WORK TO BE COMPLETED: Copy every line from the one containing "Task: Click the" up to and including the one containing "Action: pos(333,6)", shifting each coordinate in the answers by -22. Leave out the pictures.

SUPPLIED DATA:

━━━

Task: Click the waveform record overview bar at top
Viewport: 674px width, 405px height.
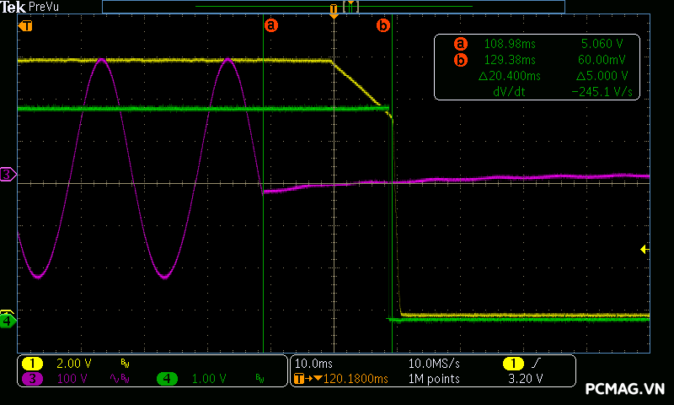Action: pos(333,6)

━━━

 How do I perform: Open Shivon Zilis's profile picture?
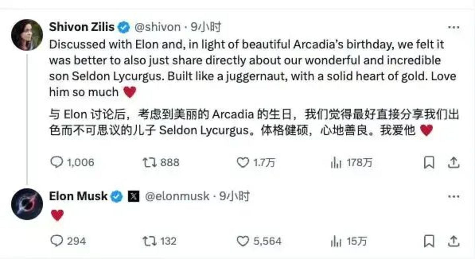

━━━

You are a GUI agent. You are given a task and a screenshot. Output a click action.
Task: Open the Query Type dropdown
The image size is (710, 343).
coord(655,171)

━━━

TASK ANSWER:
Task: Click the waveform record overview bar at top
Viewport: 674px width, 405px height.
Action: pos(311,-16)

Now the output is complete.